Track: Oral Session 5C: Visual and Spatial Computing

Sun 15 June 7:00 - 7:15 PDT

Adv-CPG: A Customized Portrait Generation Framework with Facial Adversarial Attacks

Junying Wang ⋅ Hongyuan Zhang ⋅ Yuan Yuan

Recent personalized portrait generation methods, taking a facial image and a textual prompt as inputs, have attracted substantial attention. Although these methods generate high-fidelity portraits, they fail to prevent the generated portraits from being tracked and misused by malicious face recognition systems. To address this, this paper proposes a Customized Portrait Generation framework with facial Adversarial attacks (Adv-CPG). Specifically, to achieve facial privacy protection, we devise a lightweight local ID encryptor and an encryption enhancer. They implement progressive double-layer encryption protection by directly injecting the target identity and adding additional identity guidance, respectively. Furthermore, to accomplish fine-grained and customized portrait generation, we develop a multi-modal image customizer capable of generating controllable fine-grained facial features. To the best of our knowledge, Adv-CPG is the first study that introduces facial adversarial attacks into customized portrait generation. Extensive experiments demonstrate the superiority of Adv-CPG, e.g., the average attack success rate of the proposed Adv-CPG is 28.1% and 2.86% higher compared to the SOTA noise-based attack methods and unconstrained attack methods, respectively.

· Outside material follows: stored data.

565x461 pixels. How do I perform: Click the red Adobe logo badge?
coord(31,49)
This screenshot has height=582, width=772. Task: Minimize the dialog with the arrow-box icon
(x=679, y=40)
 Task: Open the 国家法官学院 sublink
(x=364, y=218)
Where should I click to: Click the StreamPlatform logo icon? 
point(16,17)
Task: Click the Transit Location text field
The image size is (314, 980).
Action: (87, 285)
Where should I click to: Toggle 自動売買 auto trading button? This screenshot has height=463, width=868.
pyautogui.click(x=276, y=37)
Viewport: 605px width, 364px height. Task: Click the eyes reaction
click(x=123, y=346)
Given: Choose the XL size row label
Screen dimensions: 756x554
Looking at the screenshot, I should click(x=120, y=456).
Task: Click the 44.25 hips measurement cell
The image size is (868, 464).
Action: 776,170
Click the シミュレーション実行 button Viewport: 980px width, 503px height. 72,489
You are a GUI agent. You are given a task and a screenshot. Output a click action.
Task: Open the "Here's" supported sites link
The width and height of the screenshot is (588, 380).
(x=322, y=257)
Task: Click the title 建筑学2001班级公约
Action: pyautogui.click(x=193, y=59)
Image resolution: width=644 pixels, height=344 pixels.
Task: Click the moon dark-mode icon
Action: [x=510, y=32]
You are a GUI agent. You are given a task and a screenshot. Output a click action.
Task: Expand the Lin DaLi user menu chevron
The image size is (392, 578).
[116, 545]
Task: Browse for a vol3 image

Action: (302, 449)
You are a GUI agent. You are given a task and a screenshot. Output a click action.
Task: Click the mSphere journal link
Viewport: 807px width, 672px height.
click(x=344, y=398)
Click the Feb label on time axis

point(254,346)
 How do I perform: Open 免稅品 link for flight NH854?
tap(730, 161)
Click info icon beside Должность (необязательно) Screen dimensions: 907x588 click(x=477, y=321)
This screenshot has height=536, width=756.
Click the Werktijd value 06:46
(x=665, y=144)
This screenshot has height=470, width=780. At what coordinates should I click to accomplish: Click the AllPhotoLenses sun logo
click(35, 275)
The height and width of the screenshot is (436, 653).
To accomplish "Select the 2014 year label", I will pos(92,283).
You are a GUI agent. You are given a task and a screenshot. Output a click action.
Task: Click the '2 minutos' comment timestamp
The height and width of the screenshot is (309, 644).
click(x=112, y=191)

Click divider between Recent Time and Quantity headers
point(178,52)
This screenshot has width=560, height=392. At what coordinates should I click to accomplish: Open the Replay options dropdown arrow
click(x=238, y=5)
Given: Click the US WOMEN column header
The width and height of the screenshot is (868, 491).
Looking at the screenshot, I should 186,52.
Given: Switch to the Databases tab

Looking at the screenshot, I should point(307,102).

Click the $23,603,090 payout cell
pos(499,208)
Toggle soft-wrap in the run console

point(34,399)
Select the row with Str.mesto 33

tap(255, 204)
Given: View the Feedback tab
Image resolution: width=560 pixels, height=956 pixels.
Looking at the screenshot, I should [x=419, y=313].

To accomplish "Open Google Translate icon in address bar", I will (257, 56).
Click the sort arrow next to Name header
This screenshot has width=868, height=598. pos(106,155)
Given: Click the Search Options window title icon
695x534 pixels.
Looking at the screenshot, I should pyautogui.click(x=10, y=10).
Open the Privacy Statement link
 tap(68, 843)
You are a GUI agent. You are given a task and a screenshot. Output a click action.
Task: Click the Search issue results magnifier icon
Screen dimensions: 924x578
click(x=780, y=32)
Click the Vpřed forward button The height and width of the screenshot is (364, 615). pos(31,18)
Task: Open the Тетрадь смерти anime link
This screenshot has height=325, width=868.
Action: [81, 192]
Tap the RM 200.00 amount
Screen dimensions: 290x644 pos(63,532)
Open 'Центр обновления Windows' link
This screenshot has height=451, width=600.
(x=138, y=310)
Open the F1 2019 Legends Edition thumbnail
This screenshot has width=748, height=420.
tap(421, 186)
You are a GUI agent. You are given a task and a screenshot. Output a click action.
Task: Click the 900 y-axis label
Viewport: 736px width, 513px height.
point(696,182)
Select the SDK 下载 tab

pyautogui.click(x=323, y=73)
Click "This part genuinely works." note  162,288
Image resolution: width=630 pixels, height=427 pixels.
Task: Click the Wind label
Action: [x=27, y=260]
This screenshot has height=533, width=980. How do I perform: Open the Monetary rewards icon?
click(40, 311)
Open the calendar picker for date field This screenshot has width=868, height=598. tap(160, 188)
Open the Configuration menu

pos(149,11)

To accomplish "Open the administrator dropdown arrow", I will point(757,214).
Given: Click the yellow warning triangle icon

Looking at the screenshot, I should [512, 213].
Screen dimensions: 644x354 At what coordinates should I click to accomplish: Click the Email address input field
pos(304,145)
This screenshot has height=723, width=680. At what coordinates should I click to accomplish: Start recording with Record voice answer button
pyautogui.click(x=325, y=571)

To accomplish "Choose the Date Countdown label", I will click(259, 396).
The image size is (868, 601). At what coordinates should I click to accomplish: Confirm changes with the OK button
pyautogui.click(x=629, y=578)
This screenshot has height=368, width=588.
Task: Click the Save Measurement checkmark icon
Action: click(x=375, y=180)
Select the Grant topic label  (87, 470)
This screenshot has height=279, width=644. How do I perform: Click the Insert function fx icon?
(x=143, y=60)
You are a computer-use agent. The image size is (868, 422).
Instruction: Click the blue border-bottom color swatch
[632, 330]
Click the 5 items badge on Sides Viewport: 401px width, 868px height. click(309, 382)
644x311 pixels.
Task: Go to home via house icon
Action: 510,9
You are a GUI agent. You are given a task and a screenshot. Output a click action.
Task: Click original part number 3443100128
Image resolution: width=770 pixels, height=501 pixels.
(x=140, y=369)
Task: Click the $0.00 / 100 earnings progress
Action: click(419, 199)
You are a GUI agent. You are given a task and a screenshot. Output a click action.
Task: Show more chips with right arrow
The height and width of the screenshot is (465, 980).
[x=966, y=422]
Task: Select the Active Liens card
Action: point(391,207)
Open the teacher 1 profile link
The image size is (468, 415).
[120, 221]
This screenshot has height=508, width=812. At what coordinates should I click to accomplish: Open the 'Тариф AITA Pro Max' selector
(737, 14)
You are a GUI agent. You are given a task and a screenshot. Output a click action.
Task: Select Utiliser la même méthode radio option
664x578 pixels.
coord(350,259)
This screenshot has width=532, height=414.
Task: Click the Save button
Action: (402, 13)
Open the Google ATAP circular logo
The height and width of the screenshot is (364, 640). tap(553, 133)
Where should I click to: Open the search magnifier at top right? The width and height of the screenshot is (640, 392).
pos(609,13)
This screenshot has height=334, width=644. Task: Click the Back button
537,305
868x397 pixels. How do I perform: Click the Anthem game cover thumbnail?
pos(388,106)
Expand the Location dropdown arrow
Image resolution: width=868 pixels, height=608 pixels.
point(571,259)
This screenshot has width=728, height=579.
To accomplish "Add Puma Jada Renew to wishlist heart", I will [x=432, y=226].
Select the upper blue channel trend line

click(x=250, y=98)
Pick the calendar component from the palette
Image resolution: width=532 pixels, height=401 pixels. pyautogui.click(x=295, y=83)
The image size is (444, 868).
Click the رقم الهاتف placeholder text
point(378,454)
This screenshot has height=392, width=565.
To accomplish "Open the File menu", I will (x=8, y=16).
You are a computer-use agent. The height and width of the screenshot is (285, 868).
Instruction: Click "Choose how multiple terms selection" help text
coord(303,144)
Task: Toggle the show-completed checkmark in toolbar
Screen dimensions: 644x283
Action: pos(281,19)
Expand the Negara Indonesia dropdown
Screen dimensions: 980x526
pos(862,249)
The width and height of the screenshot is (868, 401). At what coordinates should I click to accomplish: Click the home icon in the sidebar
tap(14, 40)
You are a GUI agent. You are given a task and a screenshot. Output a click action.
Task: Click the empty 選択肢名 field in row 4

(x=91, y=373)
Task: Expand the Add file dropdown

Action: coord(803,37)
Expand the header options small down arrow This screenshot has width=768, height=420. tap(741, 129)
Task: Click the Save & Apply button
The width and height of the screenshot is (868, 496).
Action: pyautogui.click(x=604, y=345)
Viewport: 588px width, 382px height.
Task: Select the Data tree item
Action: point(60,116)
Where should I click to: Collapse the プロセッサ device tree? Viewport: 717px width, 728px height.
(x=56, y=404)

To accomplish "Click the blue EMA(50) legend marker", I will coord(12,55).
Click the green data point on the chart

Sun 15 June 7:15 - 7:30 PDT

Gromov–Wasserstein Problem with Cyclic Symmetry

Shoichiro Takeda ⋅ Yasunori Akagi

We propose novel fast algorithms for the Gromov–Wasserstein problem (GW) using cyclic symmetry of input data. Such GW with cyclic symmetry naturally appears as an object matching task underlying various real-world computer vision applications, e.g., image registration, point cloud registration, stereo matching, and 3D reconstruction. Gradient-based algorithms have been used to solve GW, and our main idea is to use the following remarkable and non-trivial property: By setting the initial solution to have cyclic symmetry, all intermediate solutions and matrices appearing in the gradient-based algorithms have the same cyclic symmetry until convergence. Based on this property, our gradient-based algorithms restrict the solution space to have cyclic symmetry and update only one of the symmetric parts of solutions and matrices at each iteration, which results in fast computation. Furthermore, the original gradient-based algorithms and ours must solve the Optimal Transport problem (OT) at each iteration, but only in ours does this problem exhibit cyclic symmetry. This cyclic OT can be solved efficiently, and as a result, the total computational time of our algorithms is dramatically faster than the original ones. Experiments showed the effectiveness of our algorithms in synthetic and real-world data with strict and approximate cyclic symmetry, respectively.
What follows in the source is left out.